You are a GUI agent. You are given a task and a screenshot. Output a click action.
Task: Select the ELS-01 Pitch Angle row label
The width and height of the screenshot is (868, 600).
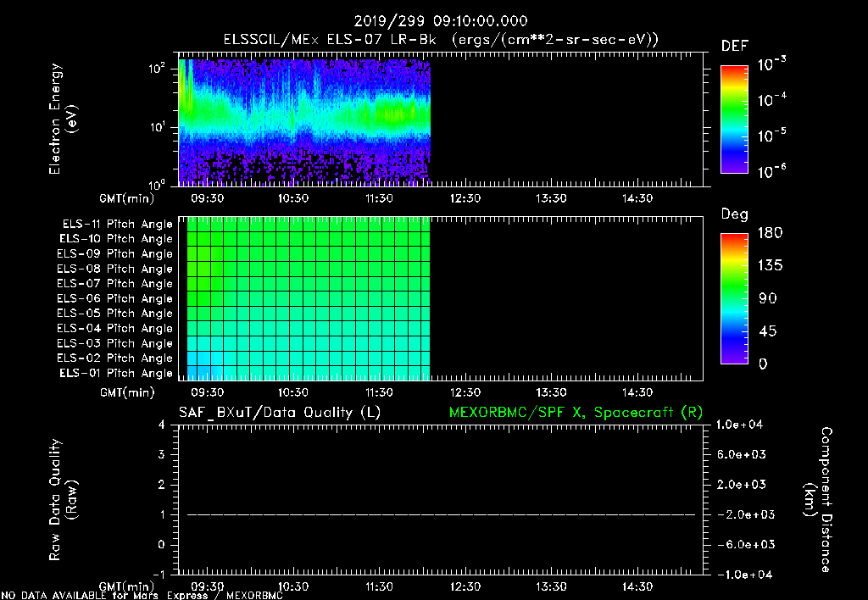tap(114, 373)
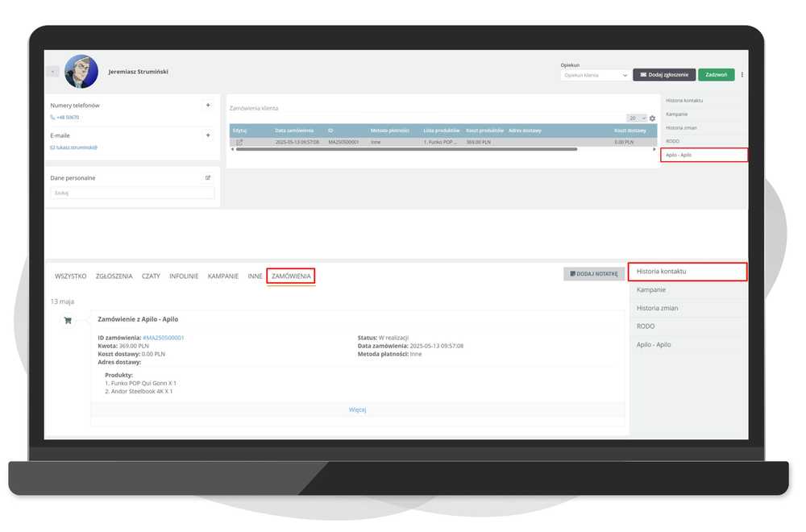Viewport: 806px width, 532px height.
Task: Edit Dane personalne with the pencil icon
Action: coord(208,178)
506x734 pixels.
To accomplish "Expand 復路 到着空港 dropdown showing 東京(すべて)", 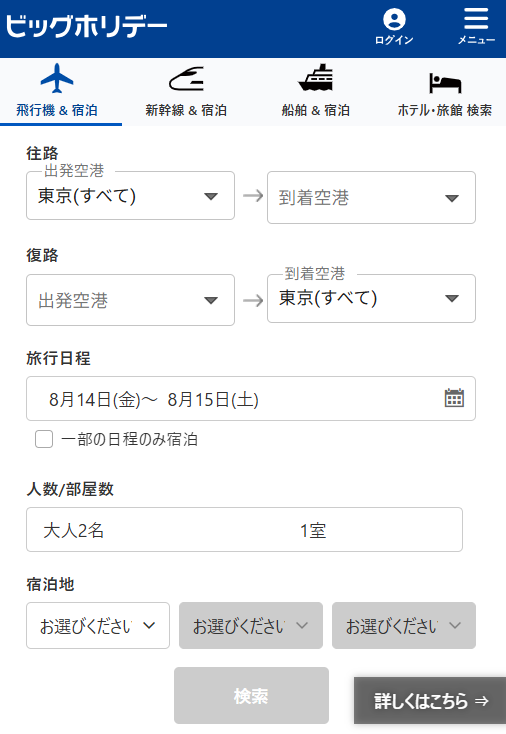I will click(x=371, y=298).
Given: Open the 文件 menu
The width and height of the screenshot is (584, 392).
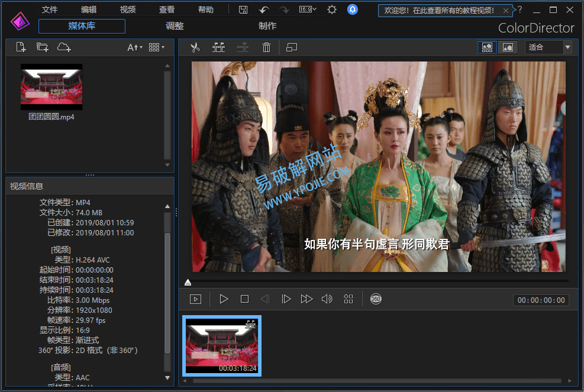Looking at the screenshot, I should [50, 9].
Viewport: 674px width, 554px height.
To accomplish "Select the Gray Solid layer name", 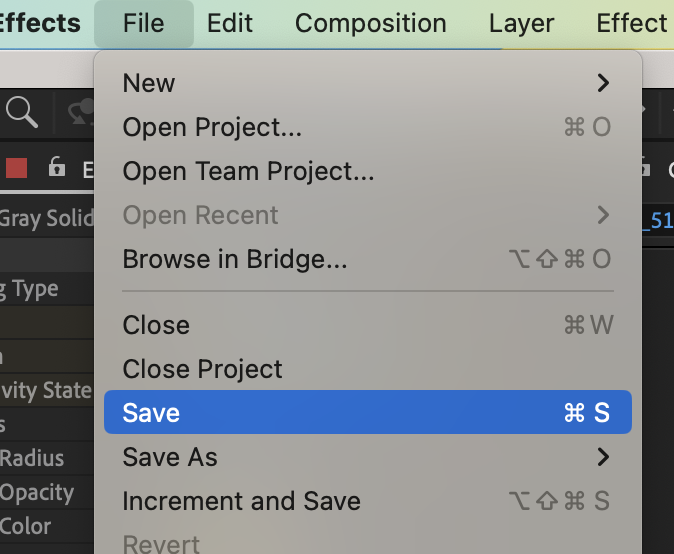I will pos(46,218).
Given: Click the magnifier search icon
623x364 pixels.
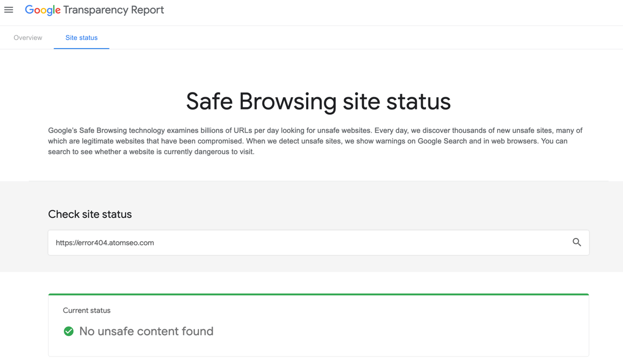Looking at the screenshot, I should (577, 242).
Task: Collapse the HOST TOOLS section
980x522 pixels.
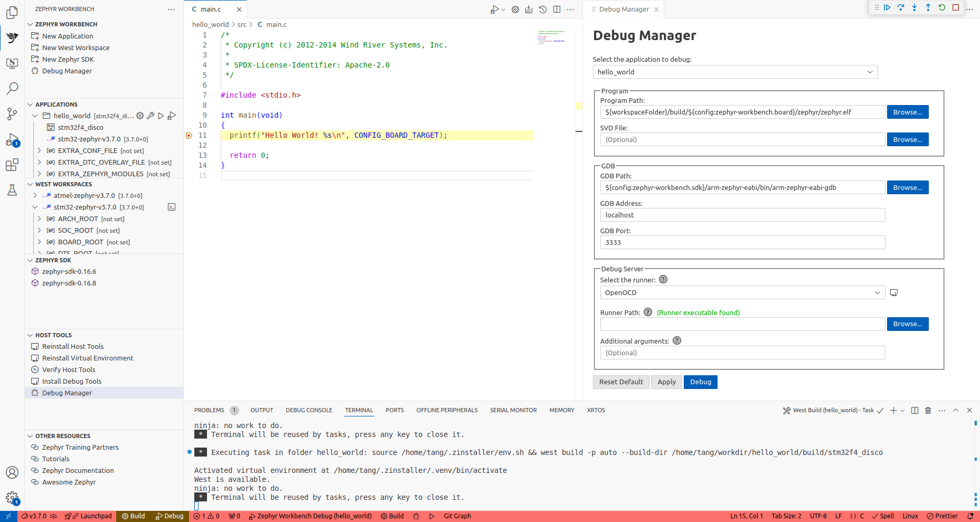Action: click(31, 335)
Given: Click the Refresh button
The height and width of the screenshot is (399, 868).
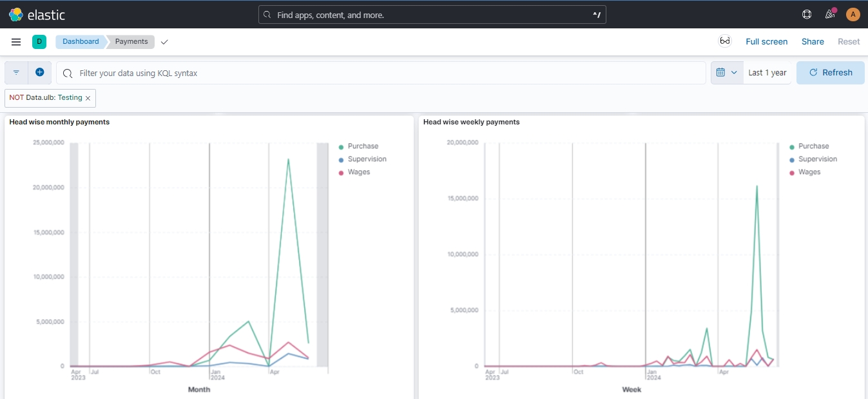Looking at the screenshot, I should coord(830,73).
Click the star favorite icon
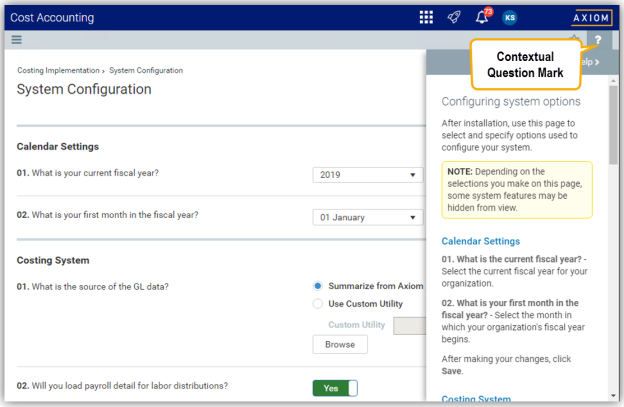The image size is (624, 407). click(574, 40)
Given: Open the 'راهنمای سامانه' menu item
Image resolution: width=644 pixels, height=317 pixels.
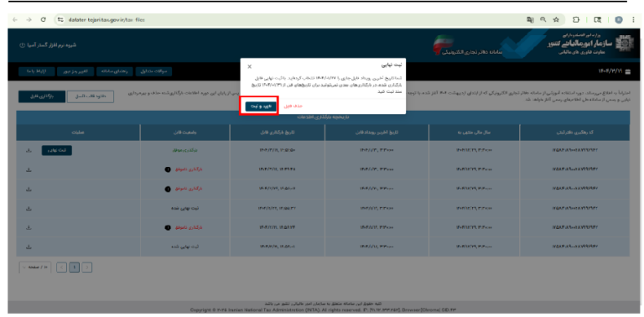Looking at the screenshot, I should tap(115, 71).
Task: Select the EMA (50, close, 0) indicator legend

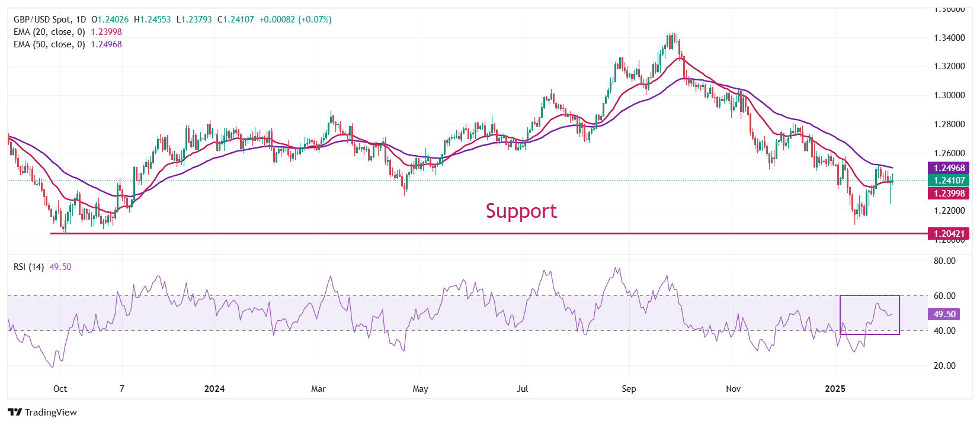Action: [x=49, y=44]
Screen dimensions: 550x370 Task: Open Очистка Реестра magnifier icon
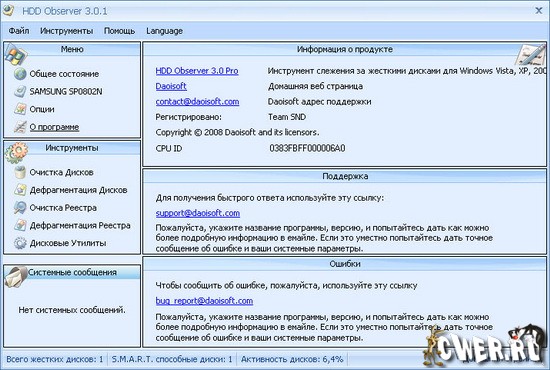20,208
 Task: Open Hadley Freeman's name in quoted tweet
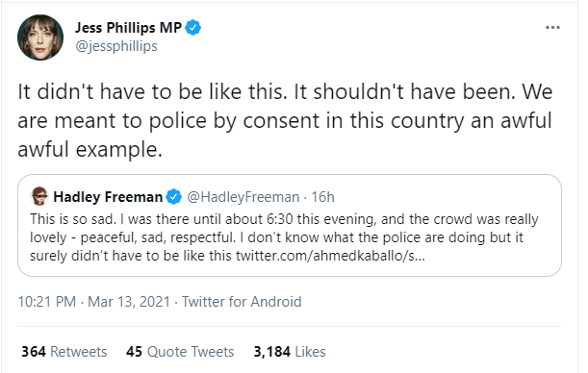(x=108, y=197)
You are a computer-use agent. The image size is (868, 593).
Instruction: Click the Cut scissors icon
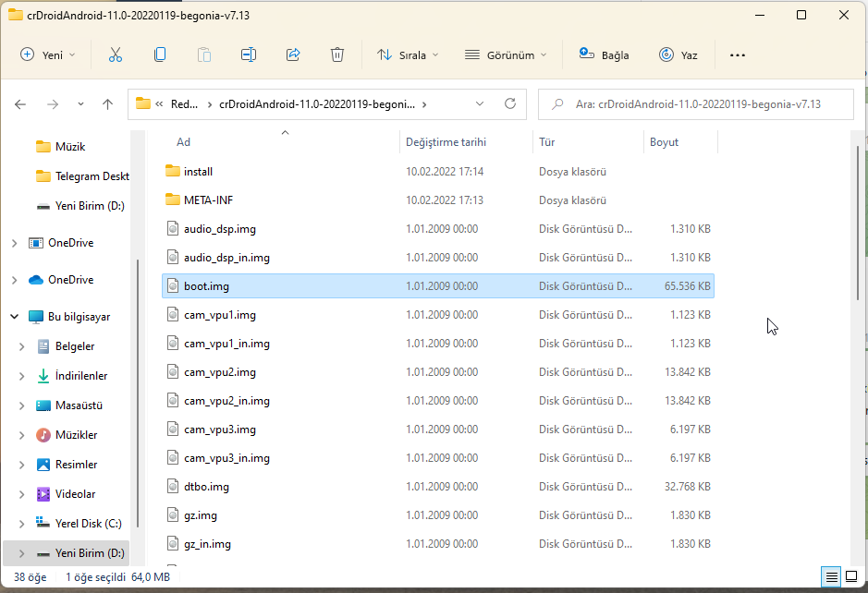point(116,55)
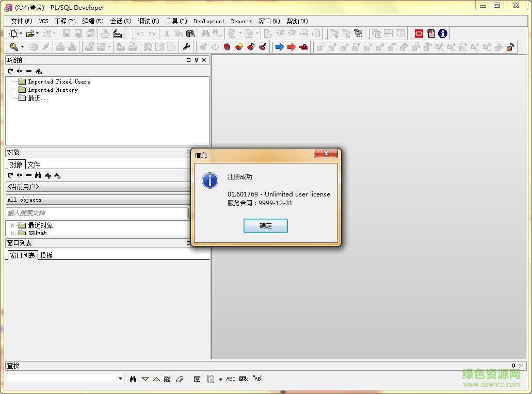Select the key-shaped login icon

[14, 46]
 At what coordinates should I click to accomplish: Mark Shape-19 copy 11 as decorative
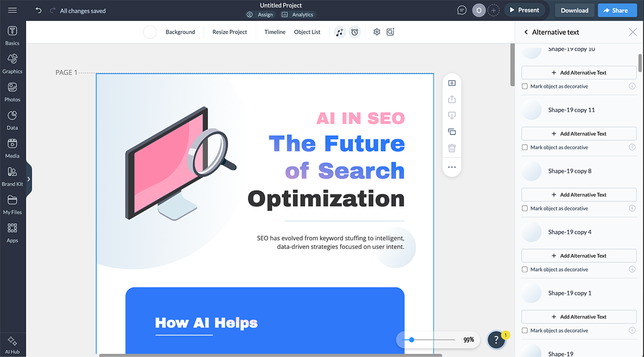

________

Identify the lines above with the word "agent". Copy them.

You are a GUI agent. You are given a task and a screenshot. Output a click action.
You are a computer-use agent. The image size is (868, 593).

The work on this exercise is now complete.